For almost two years, between March 1949 and January 1951, AIOC officials in London bounced around ideas for a documentary film centered on daily life in Abadan. From the outset, Ronald Tritton, director of AIOC’s public relations office, conceived of the film as a lively portrait of Abadan, the refinery and adjacent company town. His objective was to create a film that reflected what he saw as the “real” atmosphere of the place:
The film might start at midnight in the Refinery itself [with] something full of noise and steam and heat to set the scene. This noisy production sequence could give way to the quiet of a hospital ward in the early hours with an English nurse soothing an ill and frightened Iranian girl. From there we might go, say at 5am to the dairy farm and the comfortable homely noise of milking cows. […] Do you see what I am getting at? Through the day, sequence can fade into sequence … The whole thing would have the Refinery as its backcloth and the rhythmical pumping of oil as its musical theme—the real heartbeat of Abadan.
In 1951, just as the London-based film production unit (Greenpark Productions) began to shoot on location in Iran, increasing discontent about labor conditions among oil workers reached a peak. From the beginning of production, AIOC’s British film crew faced obstacles that affected their ability to follow the intended shooting script. These obstacles ranged from troubles with equipment and transportation to issues of government censorship. The film production was cut short when a movement by Iran’s Prime Minister Mohammed Mossadegh inspired widespread strikes at the Abadan refinery and in major cities across Iran. By October the movement culminated in the evacuation of British oil company employees and the nationalization of the Iranian oil industry.

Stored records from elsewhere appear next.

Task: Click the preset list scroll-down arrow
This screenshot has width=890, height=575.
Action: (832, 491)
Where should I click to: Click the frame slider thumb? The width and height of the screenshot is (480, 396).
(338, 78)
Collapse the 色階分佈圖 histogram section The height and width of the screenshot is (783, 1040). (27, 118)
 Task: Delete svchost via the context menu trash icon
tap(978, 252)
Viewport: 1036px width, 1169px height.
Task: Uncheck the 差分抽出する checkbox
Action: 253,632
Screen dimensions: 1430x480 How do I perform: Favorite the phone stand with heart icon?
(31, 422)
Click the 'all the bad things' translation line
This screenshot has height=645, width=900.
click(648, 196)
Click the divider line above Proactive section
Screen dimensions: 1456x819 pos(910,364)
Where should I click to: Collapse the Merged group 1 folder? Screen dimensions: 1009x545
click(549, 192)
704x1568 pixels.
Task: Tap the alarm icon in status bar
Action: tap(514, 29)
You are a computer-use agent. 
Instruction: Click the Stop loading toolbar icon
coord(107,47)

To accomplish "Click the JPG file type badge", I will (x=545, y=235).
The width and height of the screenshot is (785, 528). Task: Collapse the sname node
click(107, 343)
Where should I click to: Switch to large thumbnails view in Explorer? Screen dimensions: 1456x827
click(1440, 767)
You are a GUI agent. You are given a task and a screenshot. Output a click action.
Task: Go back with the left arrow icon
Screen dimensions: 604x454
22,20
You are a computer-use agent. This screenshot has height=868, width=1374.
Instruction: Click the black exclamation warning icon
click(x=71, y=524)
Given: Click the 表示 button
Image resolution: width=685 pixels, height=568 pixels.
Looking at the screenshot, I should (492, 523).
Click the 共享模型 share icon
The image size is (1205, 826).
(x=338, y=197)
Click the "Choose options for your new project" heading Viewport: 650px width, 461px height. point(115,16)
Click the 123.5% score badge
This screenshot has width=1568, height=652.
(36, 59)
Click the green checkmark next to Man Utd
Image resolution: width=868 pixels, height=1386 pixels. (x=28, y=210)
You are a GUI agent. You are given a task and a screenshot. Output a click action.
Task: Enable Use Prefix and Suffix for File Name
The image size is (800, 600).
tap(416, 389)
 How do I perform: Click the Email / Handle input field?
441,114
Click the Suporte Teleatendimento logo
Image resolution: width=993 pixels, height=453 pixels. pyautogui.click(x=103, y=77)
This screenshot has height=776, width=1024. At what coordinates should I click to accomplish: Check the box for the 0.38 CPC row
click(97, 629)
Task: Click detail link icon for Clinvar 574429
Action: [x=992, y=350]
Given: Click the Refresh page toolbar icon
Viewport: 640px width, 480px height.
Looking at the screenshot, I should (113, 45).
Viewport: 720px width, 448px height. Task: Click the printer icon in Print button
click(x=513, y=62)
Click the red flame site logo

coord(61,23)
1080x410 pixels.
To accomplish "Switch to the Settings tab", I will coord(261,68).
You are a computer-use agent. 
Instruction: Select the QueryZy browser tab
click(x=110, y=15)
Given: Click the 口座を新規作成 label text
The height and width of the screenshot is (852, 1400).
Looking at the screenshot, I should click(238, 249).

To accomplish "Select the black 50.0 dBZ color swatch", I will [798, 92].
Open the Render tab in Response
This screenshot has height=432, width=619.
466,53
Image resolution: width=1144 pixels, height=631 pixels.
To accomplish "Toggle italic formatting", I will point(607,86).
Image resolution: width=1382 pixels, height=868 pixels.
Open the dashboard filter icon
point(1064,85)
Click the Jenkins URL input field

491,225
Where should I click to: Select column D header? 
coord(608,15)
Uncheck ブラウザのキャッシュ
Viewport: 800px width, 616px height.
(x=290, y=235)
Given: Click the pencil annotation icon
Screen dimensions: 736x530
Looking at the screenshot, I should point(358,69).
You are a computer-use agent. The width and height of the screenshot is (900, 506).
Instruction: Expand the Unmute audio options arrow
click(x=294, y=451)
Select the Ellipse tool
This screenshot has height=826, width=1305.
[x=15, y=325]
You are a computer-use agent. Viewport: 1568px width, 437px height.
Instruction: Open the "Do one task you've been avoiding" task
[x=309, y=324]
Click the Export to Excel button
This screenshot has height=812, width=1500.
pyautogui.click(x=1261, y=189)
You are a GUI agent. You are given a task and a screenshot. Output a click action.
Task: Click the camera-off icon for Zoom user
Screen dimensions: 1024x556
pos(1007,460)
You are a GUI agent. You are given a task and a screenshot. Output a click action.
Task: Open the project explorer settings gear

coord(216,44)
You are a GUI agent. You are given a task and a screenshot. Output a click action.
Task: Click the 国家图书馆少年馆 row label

AIOC screened the final cut of Persian Story in London for mass audiences well after the oil industry in Iran had been nationalized. For the film premiere, “the biggest film party ever given in Europe was organized” for audiences totaling more than 11,500 in seven large West End cinemas in the British capital [Figure 5]. The film continued to enjoy theatrical and non-theatrical distribution with extremely positive reviews, and was selected by the Venice, Locarno, and Edinburgh film festivals in 1952. As the only documentary film to portray Abadan before the British evacuated in August 1951, Persian Story garnered exceptional status as a surviving portrait of the Westernized Iranian oil city that ceased to exist after it was taken over by Iranian radicals.